● Entries supplied:
━━━━━━━━

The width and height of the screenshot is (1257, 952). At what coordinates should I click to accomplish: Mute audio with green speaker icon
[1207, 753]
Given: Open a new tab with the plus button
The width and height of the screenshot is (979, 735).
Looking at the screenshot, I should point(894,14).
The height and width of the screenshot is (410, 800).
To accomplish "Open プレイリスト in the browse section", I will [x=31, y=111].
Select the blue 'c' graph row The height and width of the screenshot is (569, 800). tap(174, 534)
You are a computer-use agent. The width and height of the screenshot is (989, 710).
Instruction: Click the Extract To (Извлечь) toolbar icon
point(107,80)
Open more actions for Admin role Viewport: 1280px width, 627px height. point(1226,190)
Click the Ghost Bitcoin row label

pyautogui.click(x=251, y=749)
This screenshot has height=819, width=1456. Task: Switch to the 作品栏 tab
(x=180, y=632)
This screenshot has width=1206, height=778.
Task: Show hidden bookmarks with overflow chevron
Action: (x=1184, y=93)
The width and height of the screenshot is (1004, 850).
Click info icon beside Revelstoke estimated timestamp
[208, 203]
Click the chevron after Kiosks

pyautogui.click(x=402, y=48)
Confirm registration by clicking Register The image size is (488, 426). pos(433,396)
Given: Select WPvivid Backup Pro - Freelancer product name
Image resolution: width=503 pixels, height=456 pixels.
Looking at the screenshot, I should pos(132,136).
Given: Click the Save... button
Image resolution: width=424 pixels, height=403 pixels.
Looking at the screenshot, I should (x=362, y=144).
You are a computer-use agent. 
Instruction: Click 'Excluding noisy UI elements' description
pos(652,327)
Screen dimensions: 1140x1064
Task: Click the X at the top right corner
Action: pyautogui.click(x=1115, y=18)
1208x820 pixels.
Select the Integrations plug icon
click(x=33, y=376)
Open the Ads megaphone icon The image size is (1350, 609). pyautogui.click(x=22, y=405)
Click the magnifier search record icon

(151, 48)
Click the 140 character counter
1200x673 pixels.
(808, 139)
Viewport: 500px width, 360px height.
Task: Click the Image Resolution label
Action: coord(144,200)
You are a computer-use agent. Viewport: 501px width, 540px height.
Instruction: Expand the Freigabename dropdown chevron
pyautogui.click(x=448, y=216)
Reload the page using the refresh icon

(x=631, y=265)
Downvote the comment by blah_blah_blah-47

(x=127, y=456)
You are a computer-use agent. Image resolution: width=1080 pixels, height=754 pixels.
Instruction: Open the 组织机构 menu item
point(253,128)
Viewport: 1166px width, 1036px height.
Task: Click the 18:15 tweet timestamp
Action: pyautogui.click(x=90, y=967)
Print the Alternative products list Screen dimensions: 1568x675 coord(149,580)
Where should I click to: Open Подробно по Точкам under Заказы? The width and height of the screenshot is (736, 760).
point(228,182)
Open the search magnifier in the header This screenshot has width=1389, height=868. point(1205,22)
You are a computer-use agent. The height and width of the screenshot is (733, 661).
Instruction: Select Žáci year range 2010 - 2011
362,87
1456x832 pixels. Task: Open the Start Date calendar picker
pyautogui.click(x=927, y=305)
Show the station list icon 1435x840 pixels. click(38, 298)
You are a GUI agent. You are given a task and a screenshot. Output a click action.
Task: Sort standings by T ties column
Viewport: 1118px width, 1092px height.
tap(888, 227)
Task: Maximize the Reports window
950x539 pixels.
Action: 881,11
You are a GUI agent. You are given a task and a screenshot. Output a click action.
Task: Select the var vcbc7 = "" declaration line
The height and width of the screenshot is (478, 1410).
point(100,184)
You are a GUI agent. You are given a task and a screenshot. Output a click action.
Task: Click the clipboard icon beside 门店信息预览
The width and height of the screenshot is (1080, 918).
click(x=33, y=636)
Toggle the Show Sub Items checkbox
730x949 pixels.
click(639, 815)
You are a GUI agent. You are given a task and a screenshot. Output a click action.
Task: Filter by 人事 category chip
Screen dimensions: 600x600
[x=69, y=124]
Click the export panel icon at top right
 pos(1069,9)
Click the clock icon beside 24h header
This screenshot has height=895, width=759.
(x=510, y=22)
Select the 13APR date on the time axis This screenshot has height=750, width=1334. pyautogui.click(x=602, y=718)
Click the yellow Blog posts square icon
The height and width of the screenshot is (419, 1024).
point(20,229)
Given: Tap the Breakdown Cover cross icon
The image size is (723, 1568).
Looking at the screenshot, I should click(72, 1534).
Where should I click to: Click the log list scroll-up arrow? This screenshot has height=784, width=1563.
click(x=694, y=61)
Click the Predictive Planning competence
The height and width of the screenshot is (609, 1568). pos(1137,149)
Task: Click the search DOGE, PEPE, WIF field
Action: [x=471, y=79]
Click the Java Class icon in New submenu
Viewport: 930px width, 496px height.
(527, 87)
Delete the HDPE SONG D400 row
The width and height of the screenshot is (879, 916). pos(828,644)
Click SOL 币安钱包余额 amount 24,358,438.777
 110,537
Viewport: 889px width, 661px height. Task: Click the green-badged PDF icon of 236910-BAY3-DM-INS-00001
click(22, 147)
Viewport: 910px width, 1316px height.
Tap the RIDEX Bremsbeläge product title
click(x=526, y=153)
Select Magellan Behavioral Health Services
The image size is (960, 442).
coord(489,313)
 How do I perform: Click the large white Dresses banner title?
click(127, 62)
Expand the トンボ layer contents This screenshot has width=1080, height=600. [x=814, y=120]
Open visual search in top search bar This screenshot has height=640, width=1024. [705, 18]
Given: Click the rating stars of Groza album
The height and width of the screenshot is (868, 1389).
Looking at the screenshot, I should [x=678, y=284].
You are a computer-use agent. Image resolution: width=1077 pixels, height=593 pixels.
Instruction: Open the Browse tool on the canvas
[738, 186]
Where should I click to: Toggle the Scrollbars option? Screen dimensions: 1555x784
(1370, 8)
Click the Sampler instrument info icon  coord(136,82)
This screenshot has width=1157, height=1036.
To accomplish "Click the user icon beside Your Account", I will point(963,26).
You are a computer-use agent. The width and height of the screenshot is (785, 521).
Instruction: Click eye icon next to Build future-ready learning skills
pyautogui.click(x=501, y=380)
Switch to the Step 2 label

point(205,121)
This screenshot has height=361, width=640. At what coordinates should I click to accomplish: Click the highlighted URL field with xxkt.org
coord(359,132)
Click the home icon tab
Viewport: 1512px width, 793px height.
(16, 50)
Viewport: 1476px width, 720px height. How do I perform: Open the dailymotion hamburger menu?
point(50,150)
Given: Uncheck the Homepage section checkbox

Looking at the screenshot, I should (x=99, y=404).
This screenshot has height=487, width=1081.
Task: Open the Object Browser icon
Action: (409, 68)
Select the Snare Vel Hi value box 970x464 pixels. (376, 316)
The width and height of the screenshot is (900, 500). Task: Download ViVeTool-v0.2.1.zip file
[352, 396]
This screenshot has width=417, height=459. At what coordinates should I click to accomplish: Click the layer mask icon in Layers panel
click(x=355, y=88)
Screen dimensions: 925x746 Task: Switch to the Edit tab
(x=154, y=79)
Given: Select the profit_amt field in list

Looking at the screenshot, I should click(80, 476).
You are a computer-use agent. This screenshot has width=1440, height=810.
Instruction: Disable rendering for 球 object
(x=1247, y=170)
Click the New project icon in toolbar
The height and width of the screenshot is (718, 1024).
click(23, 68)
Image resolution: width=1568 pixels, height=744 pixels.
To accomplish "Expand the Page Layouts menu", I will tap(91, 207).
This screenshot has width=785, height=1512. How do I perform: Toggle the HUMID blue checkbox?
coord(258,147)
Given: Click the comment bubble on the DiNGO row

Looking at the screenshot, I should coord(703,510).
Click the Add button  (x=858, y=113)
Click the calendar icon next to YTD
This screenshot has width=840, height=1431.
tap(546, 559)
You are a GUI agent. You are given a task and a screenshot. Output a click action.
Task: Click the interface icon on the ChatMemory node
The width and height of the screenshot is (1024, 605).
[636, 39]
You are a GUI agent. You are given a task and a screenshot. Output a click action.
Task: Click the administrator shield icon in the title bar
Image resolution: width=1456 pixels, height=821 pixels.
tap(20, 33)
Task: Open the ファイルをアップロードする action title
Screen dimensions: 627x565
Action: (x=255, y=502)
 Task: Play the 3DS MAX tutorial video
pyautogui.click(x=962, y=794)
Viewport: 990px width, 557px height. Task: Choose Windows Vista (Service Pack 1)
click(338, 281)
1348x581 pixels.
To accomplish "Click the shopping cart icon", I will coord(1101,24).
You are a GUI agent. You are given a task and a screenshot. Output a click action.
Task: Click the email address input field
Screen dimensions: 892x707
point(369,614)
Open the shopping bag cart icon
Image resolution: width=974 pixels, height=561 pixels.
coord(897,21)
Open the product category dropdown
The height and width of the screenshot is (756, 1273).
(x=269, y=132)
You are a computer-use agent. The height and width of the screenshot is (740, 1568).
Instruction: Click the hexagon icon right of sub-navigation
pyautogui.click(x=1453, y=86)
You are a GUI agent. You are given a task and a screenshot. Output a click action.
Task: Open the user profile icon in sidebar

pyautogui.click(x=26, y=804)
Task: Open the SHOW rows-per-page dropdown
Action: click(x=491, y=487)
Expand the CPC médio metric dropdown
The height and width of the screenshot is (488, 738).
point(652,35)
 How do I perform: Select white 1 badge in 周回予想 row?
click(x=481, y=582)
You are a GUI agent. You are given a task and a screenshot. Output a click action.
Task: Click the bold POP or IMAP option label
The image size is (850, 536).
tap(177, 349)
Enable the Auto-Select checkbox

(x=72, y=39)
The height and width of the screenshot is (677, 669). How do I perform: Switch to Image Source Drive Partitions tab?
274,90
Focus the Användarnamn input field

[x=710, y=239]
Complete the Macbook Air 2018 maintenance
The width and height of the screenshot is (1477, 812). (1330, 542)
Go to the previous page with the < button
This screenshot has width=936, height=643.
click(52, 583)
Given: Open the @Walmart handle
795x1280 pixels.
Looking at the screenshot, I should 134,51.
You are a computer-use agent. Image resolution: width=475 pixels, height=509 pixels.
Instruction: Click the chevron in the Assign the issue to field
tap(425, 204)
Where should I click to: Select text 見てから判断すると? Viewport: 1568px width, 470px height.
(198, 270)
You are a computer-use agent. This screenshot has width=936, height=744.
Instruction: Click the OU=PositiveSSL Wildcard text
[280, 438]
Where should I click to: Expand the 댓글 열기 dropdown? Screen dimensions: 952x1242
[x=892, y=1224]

━━━━━━━━

Each line from the one holding "Instruction: Click the OU=PositiveSSL" to the end of the entries is to be written out exactly. Skip every line before it.

● Your solution:
Instruction: Click the OU=PositiveSSL Wildcard text
[280, 438]
Where should I click to: Expand the 댓글 열기 dropdown? Screen dimensions: 952x1242
[x=892, y=1224]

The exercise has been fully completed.